A unified variational framework for phase-field fracture and third-medium contact in finite deformation hyperelasticity

TL;DR

This paper introduces a unified variational framework that models phase-field fracture and third-medium contact in finite deformation hyperelasticity, enabling simulation of complex contact and fracture interactions without explicit interface tracking.

Contribution

It develops a novel regularization-based approach that integrates crack and contact modeling within a single variational framework, simplifying numerical implementation.

Findings

Successfully simulates contact-induced stress concentration and crack propagation.

Reproduces secondary crushing fracture zones near contact regions.

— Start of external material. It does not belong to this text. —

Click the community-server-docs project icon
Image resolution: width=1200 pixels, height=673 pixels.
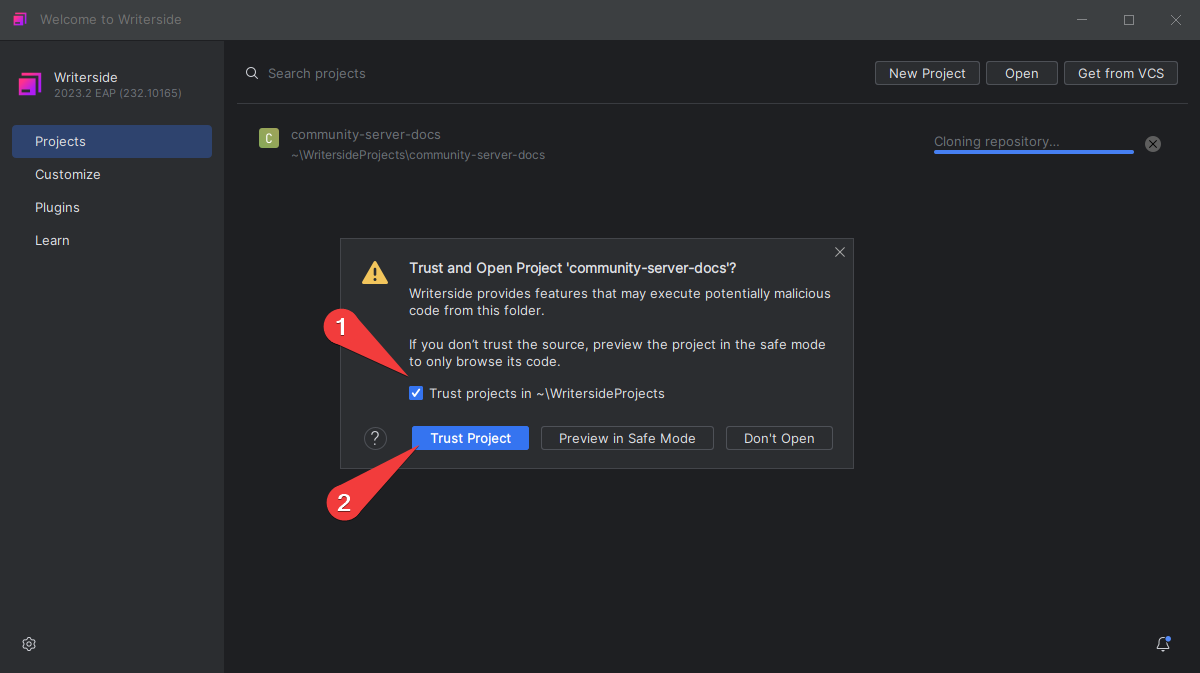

Demonstrates the framework's effectiveness through 2D and 3D validation tests.

Abstract

This paper presents a unified variational framework that integrates phase-field fracture (PFF) and third-medium contact (TMC) within finite deformation hyperelasticity. The key idea is that both crack and contact are treated through regularization: the sharp crack topology is regularized into a diffuse damage field, while the discrete contact interface is regularized by a compliant fictitious medium with auxiliary fields. This strategy eliminates the need for explicit contact detection or crack tracking algorithms. The framework is validated through two-dimensional three-point bending and three-dimensional Brazilian disk test simulations, demonstrating the interplay between contact-induced stress concentration and crack nucleation/propagation. In particular, the Brazilian disk simulation naturally reproduces secondary crushing-type fracture zones near the contact regions -- a phenomenon consistently observed in experiments yet inaccessible to simplified loading models. These results pave the way for predictive simulation of coupled contact-fracture phenomena without recourse to explicit interface tracking.